Enflasyonun yol açtığı hayat pahalılığı konusundaki sıkıntıları da gayet iyi biliyoruz. Maliyetleri düşürmek ve fırsatçılarla mücadele etmek suretiyle en kısa sürede enflasyonu da kontrol altına alarak raflardaki, etiketlerdeki fahiş fiyat artışlarının önüne geçeceğiz.
“Dünyada hiçbir şey bizim değil, bizim olan verdiğimiz emektir” diyen Neşet Usta’nın gönül diliyle ifade ettiği gerçeği hayatımızın her alanında hâkim kıldığımızda her sorunumuz kendiliğinden çözüm yoluna girecektir.
Bu vesileyle ülkemizin önemli şeker pancarı üretim merkezlerinden biri olan Kırşehir’den 2021 alım fiyatlarını da açıklamak istiyorum.
Geçtiğimiz yıl şeker pancarı üretiminde 23 milyon tonla Cumhuriyet tarihinin rekorunu kırmıştık. İnşallah bu yıl da bereketli bir sezon geçireceğimize inanıyorum. Şeker pancarının alım fiyatını geçtiğimiz yıl ton başına 336 lira olarak belirlemiştik. Bu yılki şeker pancarı alım fiyatımız ton başına 420 liradır. İyi mi? Yüzde 25’lik bir artışı ifade eden şeker pancarı alım fiyatımızın ülkemize ve çiftçilerimize hayırlı olmasını diliyorum.
Kardeşlerim,
Türkiye şanlı tarihiyle bağlarının kesilmeye çalışıldığı bir dönemi yaşadı. Ahi Evran başta olmak üzere bizi biz yapan, bu toprakları vatanımız haline getiren, medeniyetimize rengini veren değerlerimizi milletimize unutturmak isteyenler var. Eğitim sistemimizden kültür politikalarımıza ve medyamıza kadar tüm taşıyıcı kanallarımız bu doğrultuda düzenlendi. Ama milletimiz değerlerini tüm kalbiyle ve ruhuyla sahiplenerek bu gayretleri boşa çıkarmıştır. Hamdolsun artık milletimizi tarihiyle ve medeniyetiyle en güçlü şekilde tekrar buluşturmak için imkânlarımızı seferber ettiğimiz bir dönemdeyiz. Eğitim ve kültür politikalarımızdan mimarimize kadar her alanda bu anlayışın tezahürlerini görmek mümkündür. UNESCO takvimine bu yıl dâhil edilmesini sağladığımız yıl dönümleri bile tek başına bu yaklaşımın nasıl derinleştiğini anlatmaya yeterlidir. Ahi Evran Yılı kapsamında düzenlenen etkinlikleri bu şekilde görüyorum.

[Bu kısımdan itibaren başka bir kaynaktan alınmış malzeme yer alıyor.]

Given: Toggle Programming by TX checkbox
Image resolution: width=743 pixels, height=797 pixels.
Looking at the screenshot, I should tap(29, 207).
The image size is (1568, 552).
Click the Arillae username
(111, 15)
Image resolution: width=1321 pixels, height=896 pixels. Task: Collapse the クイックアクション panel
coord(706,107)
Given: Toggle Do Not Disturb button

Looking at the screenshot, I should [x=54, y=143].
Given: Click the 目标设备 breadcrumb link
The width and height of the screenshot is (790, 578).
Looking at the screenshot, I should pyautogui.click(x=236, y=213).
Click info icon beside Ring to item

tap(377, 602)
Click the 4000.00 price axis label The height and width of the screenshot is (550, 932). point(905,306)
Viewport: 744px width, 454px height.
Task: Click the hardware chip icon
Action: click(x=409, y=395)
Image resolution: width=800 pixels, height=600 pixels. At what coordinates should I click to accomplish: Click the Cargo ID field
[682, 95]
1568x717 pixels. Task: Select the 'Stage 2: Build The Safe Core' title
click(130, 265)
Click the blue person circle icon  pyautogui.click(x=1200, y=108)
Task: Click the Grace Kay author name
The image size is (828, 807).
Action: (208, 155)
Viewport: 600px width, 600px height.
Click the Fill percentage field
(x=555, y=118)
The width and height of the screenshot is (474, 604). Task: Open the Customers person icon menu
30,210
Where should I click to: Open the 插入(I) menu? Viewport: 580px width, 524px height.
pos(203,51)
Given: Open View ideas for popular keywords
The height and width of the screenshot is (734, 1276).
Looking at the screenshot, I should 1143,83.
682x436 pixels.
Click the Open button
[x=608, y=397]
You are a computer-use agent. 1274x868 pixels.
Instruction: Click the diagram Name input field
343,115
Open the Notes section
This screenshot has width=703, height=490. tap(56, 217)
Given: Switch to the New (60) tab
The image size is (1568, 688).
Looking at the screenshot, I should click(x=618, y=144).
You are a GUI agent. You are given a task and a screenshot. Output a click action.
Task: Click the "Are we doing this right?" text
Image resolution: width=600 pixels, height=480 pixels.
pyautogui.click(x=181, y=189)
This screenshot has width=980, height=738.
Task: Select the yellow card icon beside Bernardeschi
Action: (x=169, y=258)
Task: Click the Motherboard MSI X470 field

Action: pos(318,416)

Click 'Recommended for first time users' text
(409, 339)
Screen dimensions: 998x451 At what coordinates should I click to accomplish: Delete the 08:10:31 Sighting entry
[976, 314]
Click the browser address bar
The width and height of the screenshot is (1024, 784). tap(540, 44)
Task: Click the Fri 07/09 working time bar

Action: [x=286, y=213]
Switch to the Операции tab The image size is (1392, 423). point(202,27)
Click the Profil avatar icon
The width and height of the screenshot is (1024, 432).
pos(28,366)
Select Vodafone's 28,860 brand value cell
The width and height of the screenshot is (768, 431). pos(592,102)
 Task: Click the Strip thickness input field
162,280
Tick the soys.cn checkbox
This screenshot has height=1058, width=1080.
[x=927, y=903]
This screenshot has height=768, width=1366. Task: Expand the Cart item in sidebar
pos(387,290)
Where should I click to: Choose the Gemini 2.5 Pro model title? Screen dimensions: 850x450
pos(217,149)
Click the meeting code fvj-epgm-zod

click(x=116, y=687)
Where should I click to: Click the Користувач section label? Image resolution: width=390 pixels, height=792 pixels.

Ahilik Haftası, özellikle bu çerçevede lise öğrencilerimiz arasında yapılan “Yardımlaşma ve Adil Paylaşım” konulu resim yarışmasında dereceye giren gençlerimizi tebrik ediyorum.
Yine Yılın Çırağı, Kalfası ve Ahisi ödülleri ile Ahilik Hizmet Ödülü’nün takdim edileceği arkadaşlarımızı da tebrik ediyorum. Bizi Ahilik Onur Ödülü’ne layık gören Ahilerimize şükranlarımızı sunuyorum. Bir kez daha hepinizi sevgiyle, saygıyla selamlıyorum. Kalın sağlıcakla.